Rafale on the aircraft carrier Charles de Gaulle courtesy : © DASSAULT AVIATION / V. ALMANSA (; 15/12/2008)

Such a global and coherent approach will be especially welcome, when the time for the implementation of regulations governing airworthiness, currently emerging on the military side (e.g.: FRA 2,1 FRA 145, etc.), comes.

A Promising Outlook: Reaching out to Theaters
One year into “Rafale Care”, the balance sheet is extremely positive. The commitments made by Dassault Aviation have all been met and the dynamic that has been generated among the different OEMs seems to be a gauge for success in the future.
Indeed, even if “Rafale Care” has somewhat upstaged the other MCO contracts implemented or proposed by Dassault Aviation to the French Government, it is not absolutely unique, since the company has taken a similar step in regard with other fighter jets, such as the Mirage 2000 [1]. The company has also proposed, in partnership with the SIAé and DCI-Airco, to become fully in charge of the maintenance of the French Alphajet fleet.
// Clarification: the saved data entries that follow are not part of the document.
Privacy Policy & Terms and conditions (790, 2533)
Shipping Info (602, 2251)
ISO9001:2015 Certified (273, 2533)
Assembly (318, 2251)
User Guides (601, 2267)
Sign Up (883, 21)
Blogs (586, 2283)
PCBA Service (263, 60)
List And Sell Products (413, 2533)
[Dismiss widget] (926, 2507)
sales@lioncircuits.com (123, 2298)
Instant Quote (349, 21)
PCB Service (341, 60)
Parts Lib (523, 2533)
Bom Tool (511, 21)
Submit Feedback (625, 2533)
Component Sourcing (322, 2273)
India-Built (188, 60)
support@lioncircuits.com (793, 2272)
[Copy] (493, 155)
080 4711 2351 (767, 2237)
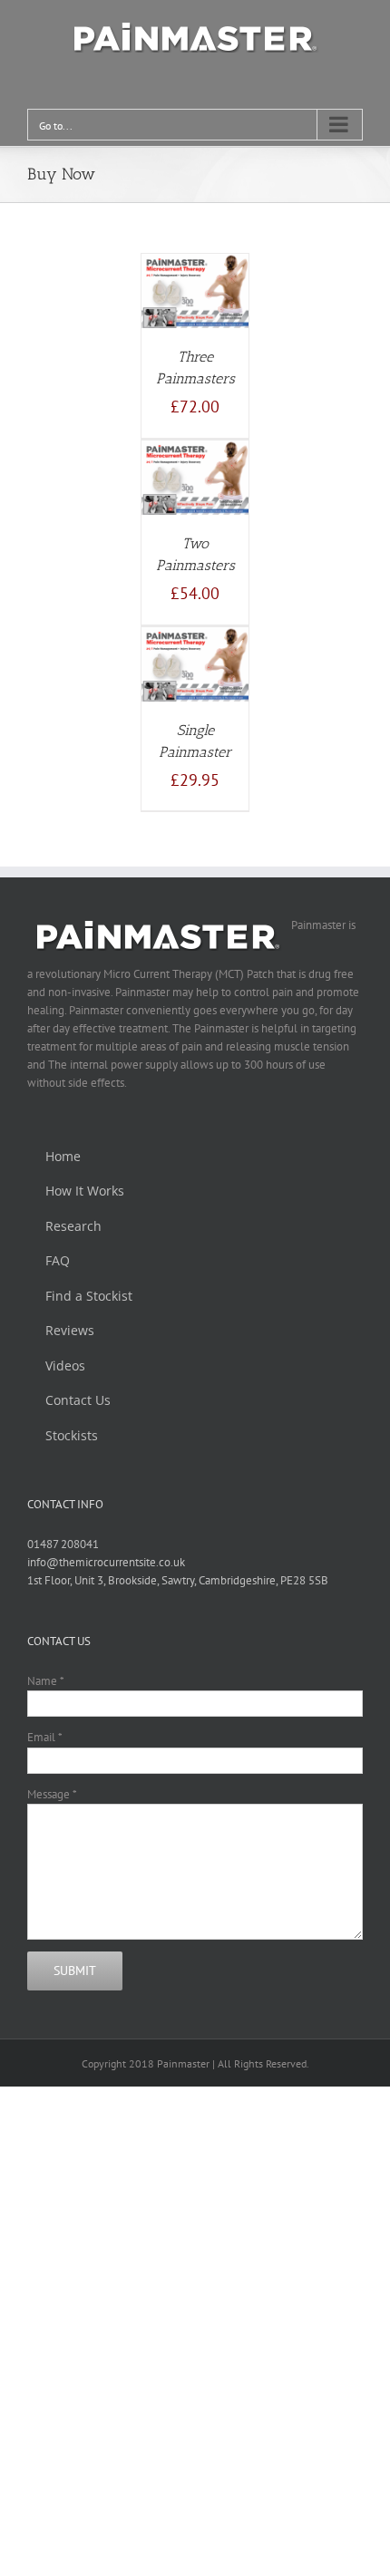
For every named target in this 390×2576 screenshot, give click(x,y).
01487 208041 (63, 1544)
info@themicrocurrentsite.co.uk (106, 1562)
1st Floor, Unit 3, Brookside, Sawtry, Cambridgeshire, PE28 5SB (177, 1580)
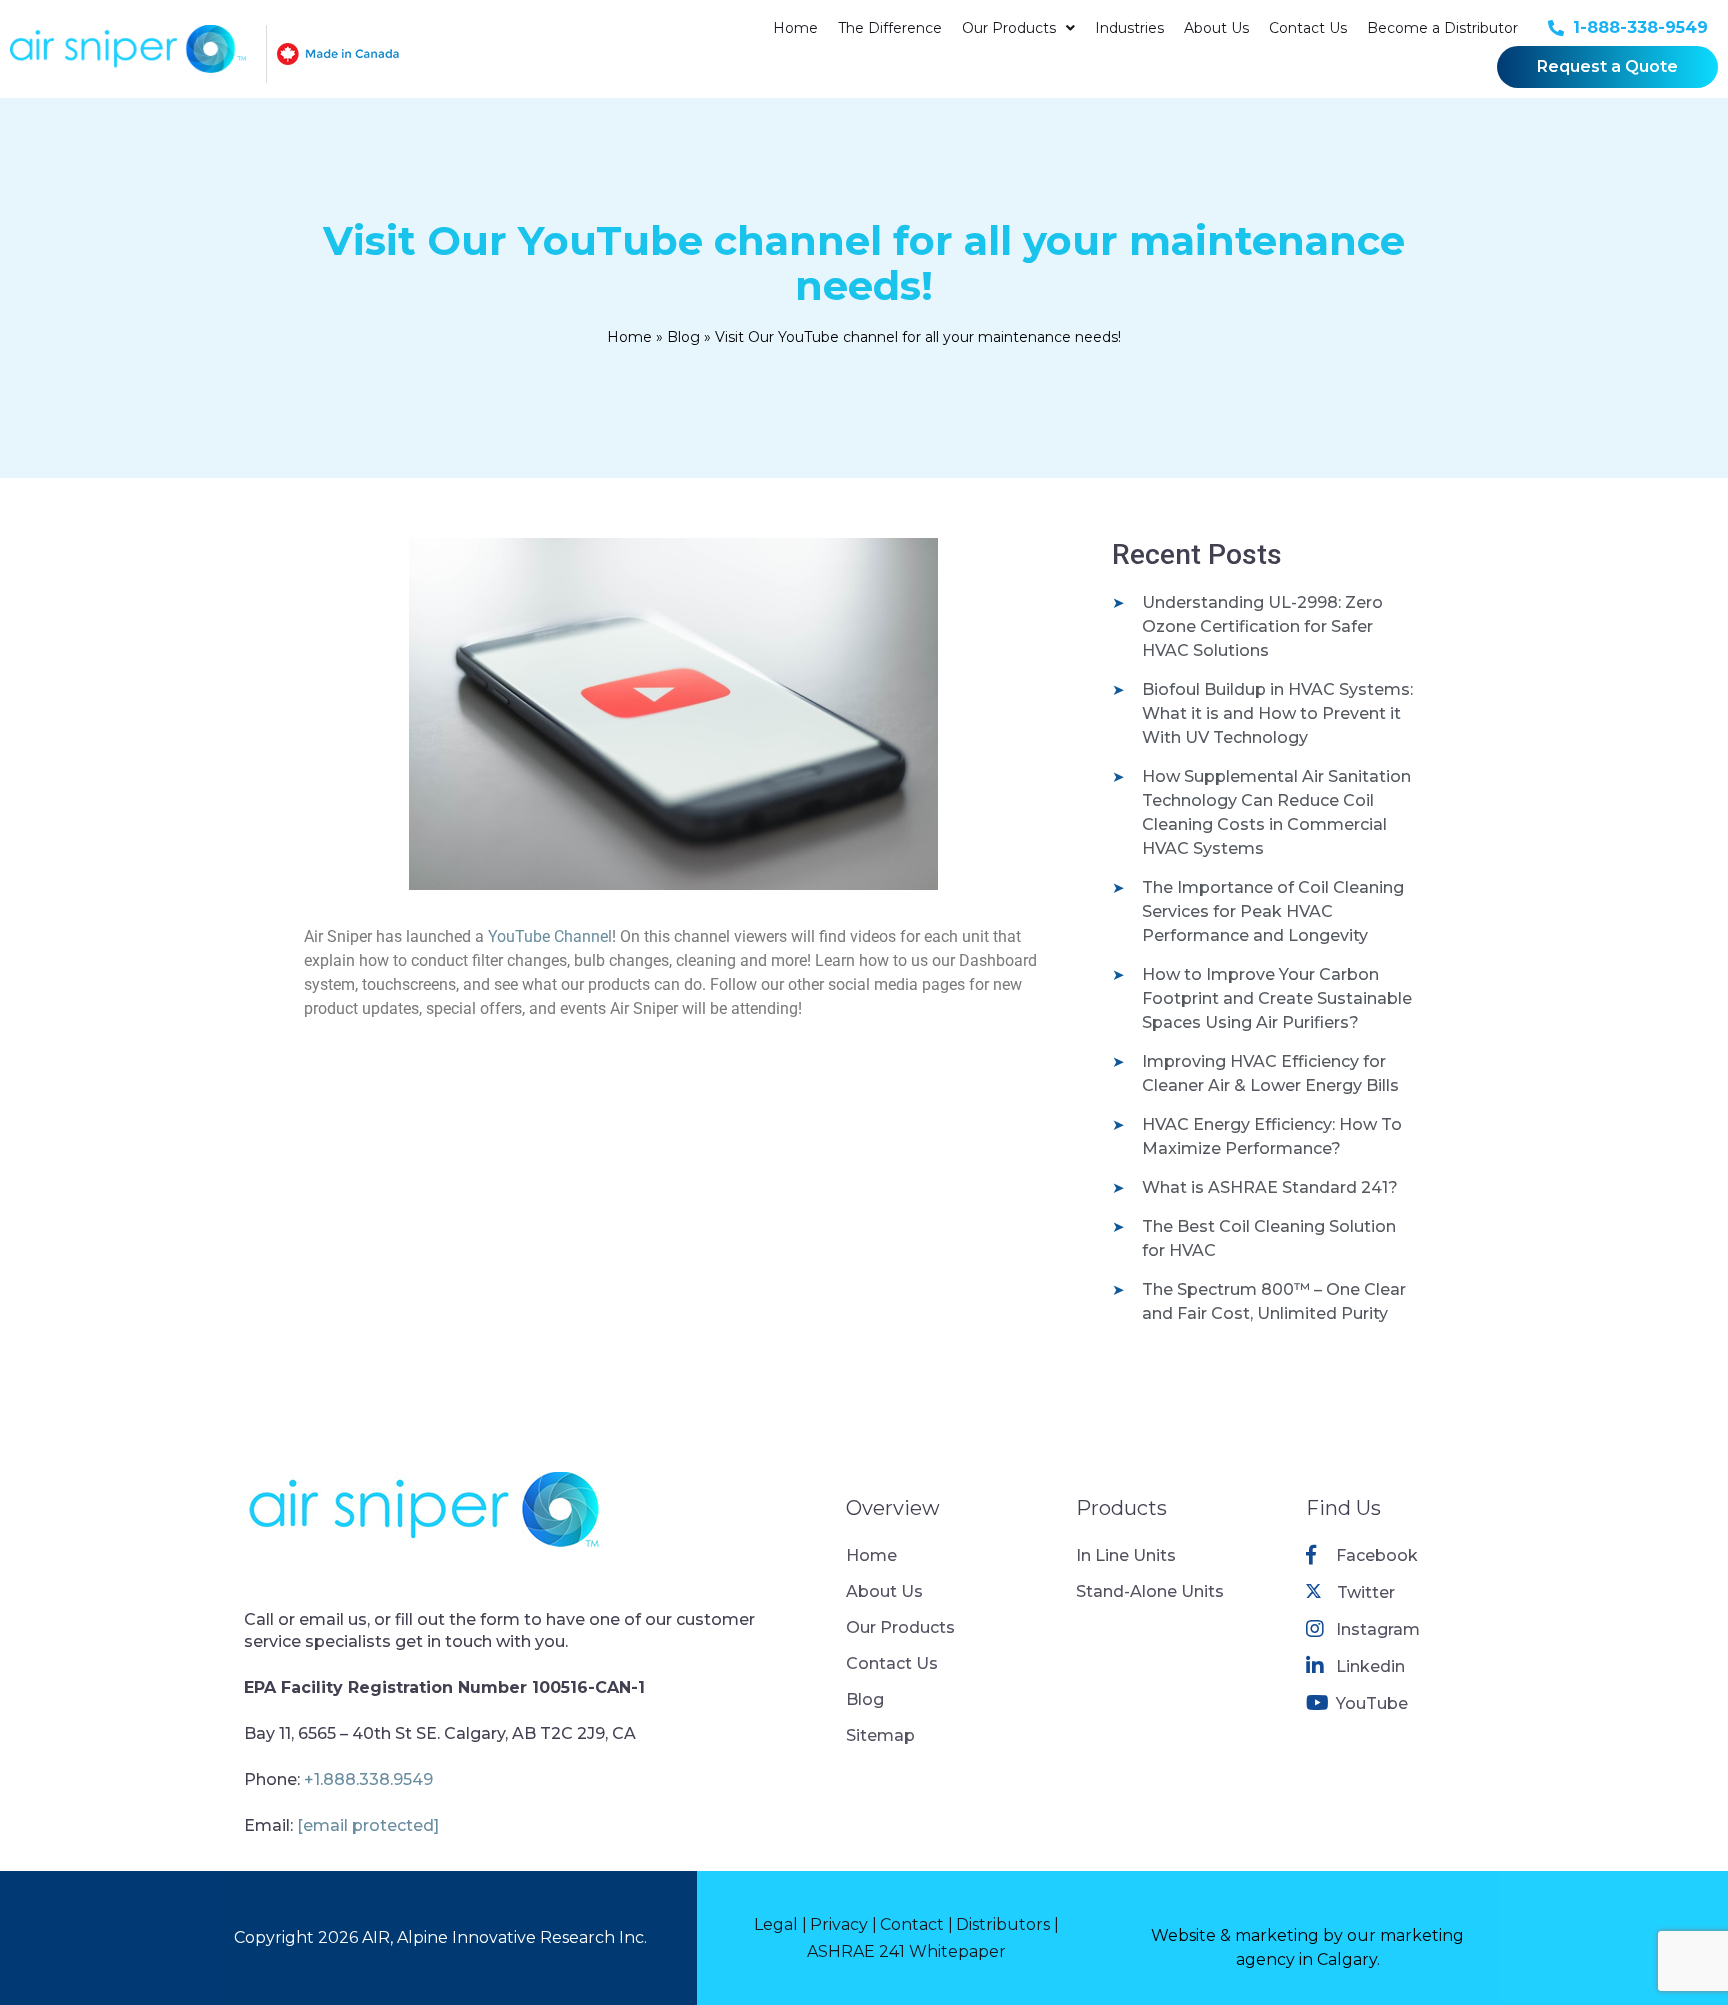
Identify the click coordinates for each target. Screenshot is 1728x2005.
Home (795, 28)
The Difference (890, 28)
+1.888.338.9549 (368, 1779)
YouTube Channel (550, 936)
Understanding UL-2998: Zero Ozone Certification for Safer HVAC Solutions (1262, 626)
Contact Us (1308, 28)
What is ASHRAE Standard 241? (1270, 1187)
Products (1121, 1508)
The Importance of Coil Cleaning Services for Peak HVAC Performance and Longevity (1273, 911)
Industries (1129, 28)
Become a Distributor (1442, 28)
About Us (1216, 28)
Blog (683, 337)
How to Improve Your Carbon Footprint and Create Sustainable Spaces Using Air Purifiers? (1277, 998)
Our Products (1009, 28)
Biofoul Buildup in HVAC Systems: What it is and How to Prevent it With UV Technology (1277, 713)
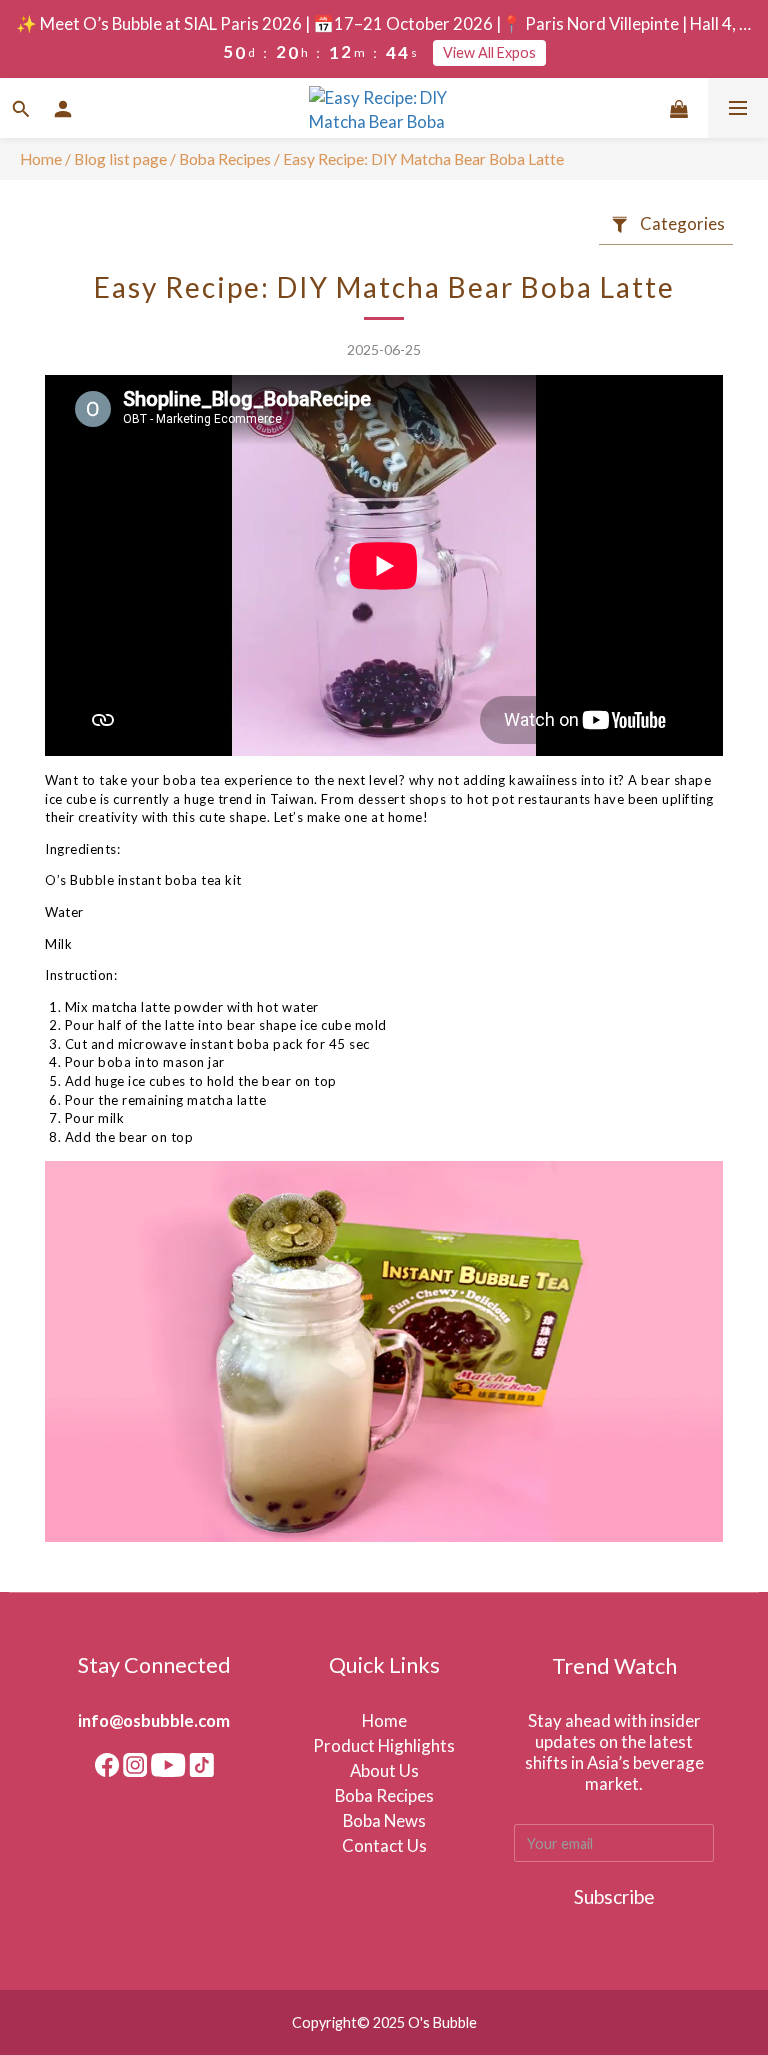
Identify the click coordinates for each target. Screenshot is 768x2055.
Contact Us (384, 1845)
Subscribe (614, 1896)
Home (41, 159)
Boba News (384, 1820)
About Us (384, 1770)
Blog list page (120, 159)
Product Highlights (384, 1745)
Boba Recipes (226, 159)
In another area, one should also recall that the recent construction of Dassault/Thales’s simulation facilities (CSR for “Centres de Simulation Rafale“) in Saint-Dizier and Landivisiau [2] has been accompanied with similar MCO contracts showing the same characteristics, i.e. a multi-year readiness-based approach.
Another interesting development is the fact that Dassault has been the very first defense industry, along with Thales, to sign the new Convention on Reserves with the French government in October 2009: this new convention (not unlike the British “Sponsored Reserves” concept) provides a legal tool for Dassault to call on volunteers (within Dassault Aviation or not, whether Reserve or not), who will be assigned as reserves and in a position to be deployed in war theaters to assist in MCO tasks, while enjoying the same level of legal protection as military personnel. Such an in-theater outsourcing was till now rather limited, precisely because of the lack of a relevant legal framework in France.
As one can see, the range of services and support offered by Dassault Aviation is at this point rather wide and is only limited by what the customers themselves may choose to leave in the hands of the private sector.


Additional references:

[1] Gilles Tuduri, Contrats de maintenance des Mirage 2000 brésiliens, Dassault Magazine, issue # 142, Winter 2008-2009, p. 4.

[2] LV Thomas Letournel, Rafale Simulator: la simulation au service de l’entraînement, Cols Bleus, issue # 2895, January 24th, 2009, pp. 17-23.